Chute libre de la monnaie locale, restrictions bancaires inédites, levée progressive des subventions, pénuries de carburant et de médicaments, le pays est aussi plongé dans le noir depuis plusieurs mois, les coupures de courant culminant jusqu’à plus de 22 heures quotidiennement. Les générateurs de quartier, qui prennent généralement le relais, rationnent aussi foyers, commerces et institutions, faute de fioul suffisant, devenu cher et monnaie rare dans un pays à court de devises étrangères et en pleine levée des subventions sur plusieurs produits de base.
*Défis
De nombreux défis attendent ainsi le prochain gouvernement, notamment la conclusion d’un accord avec le Fonds monétaire international, avec lequel les pourparlers sont interrompus depuis juillet 2020. Il s’agit pour la communauté internationale d’une étape incontournable pour sortir le Liban de la crise et débloquer d’autres aides substantielles. Depuis plus d’un an, la communauté internationale conditionne son aide à la formation d’un gouvernement capable de lutter contre la corruption et de mener des réformes indispensables. Elle s’est contentée depuis l’explosion de fournir une aide humanitaire d’urgence, sans passer par les institutions officielles.
Fin juillet, M. Aoun avait chargé Najib Mikati, ancien Premier ministre et homme le plus riche du pays, de former un nouveau gouvernement après l’échec de ses deux prédécesseurs. L’ancien Premier ministre Saad Hariri avait jeté l’éponge à la mi-juillet au terme de neuf mois de difficiles tractations. Après sa démission, il avait accusé l’Iran, principal soutien du Hezbollah, d’« entraver » l’accouchement d’un gouvernement réformateur. Avant lui, l’ambassadeur Moustafa Adib avait également rendu son tablier.

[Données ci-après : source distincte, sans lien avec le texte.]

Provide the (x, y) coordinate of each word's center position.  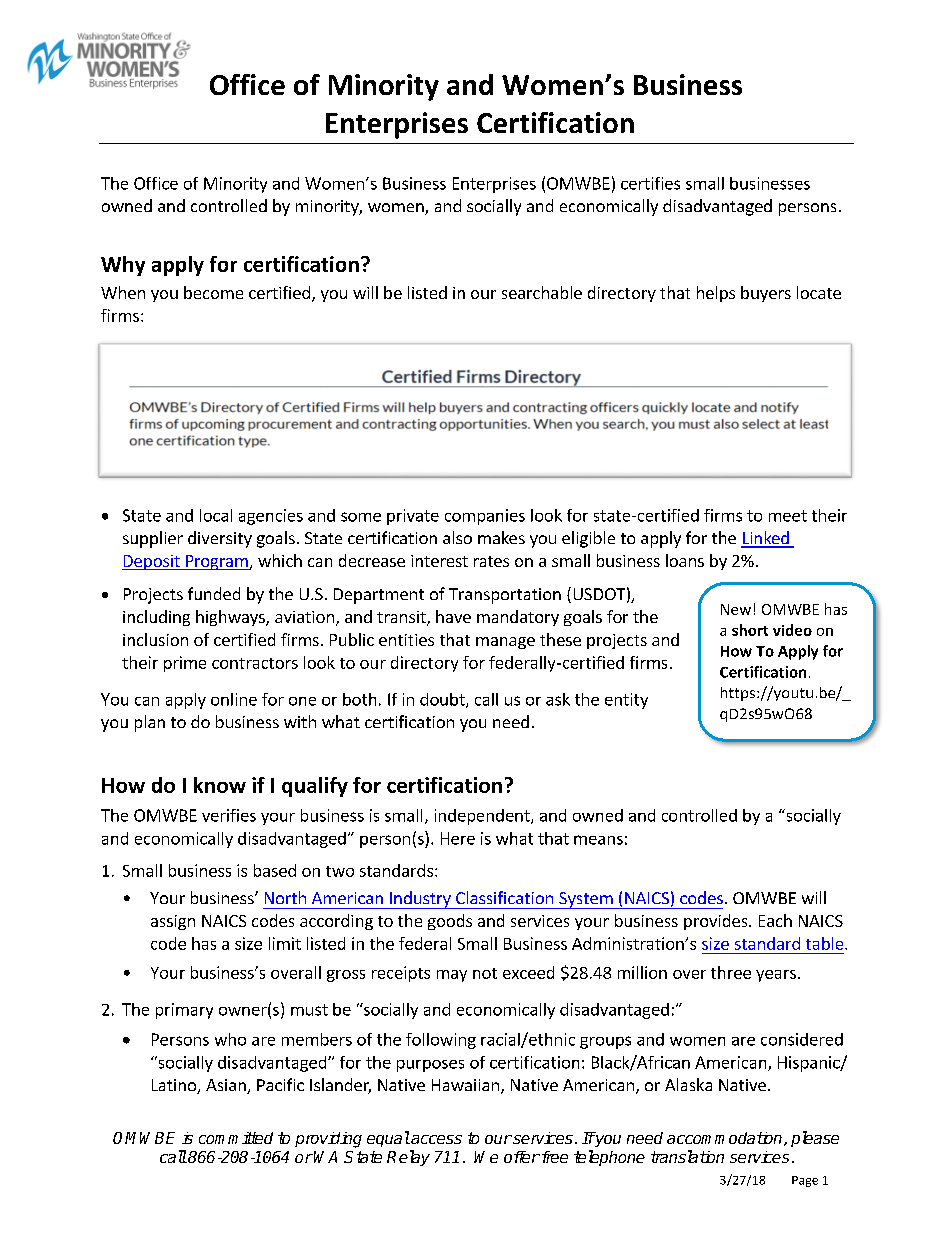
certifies (650, 183)
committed (236, 1138)
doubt (443, 700)
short (750, 630)
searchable (542, 292)
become (213, 292)
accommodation (726, 1139)
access (435, 1139)
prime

Malgré les menaces de sanctions de l’Union européenne (UE), les avertissements et les accusations « d’obstruction organisée » ces derniers mois, les dirigeants politiques libanais ont poursuivi leurs habituels marchandages. Début août, le président français, Emmanuel Macron, qui suit de près le dossier libanais, avait alors accusé la classe dirigeante, largement honnie par la rue et ayant survécu à un soulèvement populaire à l’automne 2019, de faire « le pari du pourrissement ».